At the age of 100, she walked up the lengthy stone steps of Japan’s Ashiya Shrine without using a cane, the group added.
Maria Branyas Morera, the previous record holder, died in Catalonia in Spain at the age of 117 years and 168 days, her family said on Tuesday.
Born in San Francisco, US, in 1907, she lived through two World Wars, the Spanish Civil War and the 1918 flu pandemic and faced many personal hardships in her early years, including losing her father during her family’s emigration to Spain and suffering hearing loss as a child.
Her remarkable longevity was recognised by both the Gerontology Research Group and the Guinness World Records, and Branyas Morera became a symbol of resilience, having survived Covid at age 113.
“Maria Branyas has left us.
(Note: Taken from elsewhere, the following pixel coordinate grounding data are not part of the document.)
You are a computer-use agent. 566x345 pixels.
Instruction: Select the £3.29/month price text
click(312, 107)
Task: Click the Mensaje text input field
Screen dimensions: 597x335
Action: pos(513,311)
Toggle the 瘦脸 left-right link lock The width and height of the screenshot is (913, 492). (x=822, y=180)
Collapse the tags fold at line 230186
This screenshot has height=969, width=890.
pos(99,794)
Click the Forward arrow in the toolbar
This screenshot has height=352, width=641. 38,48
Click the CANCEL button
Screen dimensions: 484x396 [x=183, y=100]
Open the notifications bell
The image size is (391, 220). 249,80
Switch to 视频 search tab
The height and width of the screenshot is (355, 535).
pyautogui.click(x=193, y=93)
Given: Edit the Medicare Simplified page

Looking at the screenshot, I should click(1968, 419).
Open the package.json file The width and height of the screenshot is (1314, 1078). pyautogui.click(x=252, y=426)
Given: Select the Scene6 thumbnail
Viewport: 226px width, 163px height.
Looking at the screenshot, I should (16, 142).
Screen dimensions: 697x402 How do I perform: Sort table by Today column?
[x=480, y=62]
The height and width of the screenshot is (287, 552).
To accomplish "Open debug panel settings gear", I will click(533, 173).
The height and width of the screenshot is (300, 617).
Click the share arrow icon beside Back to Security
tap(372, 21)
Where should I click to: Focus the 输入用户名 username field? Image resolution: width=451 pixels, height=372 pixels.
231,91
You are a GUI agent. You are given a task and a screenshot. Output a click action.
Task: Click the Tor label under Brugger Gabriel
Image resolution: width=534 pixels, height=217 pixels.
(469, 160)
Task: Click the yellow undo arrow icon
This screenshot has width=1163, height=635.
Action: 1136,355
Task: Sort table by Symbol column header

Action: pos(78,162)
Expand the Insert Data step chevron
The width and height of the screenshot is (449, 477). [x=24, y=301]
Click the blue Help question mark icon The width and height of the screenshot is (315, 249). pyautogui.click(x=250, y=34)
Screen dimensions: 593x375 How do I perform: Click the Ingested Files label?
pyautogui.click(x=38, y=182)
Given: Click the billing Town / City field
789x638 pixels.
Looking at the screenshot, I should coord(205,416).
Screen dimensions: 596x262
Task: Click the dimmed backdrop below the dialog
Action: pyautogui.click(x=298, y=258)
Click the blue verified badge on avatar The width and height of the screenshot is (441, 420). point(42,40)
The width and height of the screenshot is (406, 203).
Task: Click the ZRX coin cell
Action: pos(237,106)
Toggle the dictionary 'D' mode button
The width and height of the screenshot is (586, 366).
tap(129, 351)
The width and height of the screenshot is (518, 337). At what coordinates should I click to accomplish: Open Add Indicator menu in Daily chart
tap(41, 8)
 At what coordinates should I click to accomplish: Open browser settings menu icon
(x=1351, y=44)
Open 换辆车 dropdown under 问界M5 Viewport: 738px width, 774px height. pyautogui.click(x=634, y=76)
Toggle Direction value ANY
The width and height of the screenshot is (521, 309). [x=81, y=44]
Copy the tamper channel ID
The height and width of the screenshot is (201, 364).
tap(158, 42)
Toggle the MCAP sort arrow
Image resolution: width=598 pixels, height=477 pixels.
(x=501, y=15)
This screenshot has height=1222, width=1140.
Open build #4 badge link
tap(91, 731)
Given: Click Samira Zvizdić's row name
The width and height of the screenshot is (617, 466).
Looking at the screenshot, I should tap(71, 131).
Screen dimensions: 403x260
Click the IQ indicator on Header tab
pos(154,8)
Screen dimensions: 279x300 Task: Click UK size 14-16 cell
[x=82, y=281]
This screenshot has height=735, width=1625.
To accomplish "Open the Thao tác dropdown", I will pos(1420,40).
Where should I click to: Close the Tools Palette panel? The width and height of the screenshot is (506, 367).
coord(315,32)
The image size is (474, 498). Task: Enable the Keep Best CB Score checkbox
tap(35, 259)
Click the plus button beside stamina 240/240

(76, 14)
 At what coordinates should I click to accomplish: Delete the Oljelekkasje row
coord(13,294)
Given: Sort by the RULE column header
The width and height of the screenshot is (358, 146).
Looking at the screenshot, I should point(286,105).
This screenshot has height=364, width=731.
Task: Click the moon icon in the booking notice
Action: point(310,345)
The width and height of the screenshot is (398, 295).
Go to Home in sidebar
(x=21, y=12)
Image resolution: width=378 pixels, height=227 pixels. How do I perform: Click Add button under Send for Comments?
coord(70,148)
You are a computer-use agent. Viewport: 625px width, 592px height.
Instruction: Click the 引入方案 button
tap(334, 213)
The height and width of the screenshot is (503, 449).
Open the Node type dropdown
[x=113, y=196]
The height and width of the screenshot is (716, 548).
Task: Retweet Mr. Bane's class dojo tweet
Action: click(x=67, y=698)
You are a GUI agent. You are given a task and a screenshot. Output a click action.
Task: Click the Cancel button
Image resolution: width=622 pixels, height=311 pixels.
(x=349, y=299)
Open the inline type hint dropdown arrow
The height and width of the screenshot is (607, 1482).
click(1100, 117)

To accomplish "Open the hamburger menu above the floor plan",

She died as she wished: in her sleep, peacefully and without pain,” her family wrote on her X account. Branyas Morera passed away on 19 August.
“We will always remember her for her advice and kindness.”
Catalonia’s president, Salvador Illa, re-shared the post and expressed his condolences to the family.
”Maria Branyas, the grandmother of Catalonia and the oldest person in the world, has left us. We lose an endearing woman, who has taught us the value of life and the wisdom of the years.”
Branyas Morera, who had spent the last 20 years at the Santa Maria del Tura nursing home in Olot, northeastern Spain, shared in a post on Tuesday that she was feeling “weak”.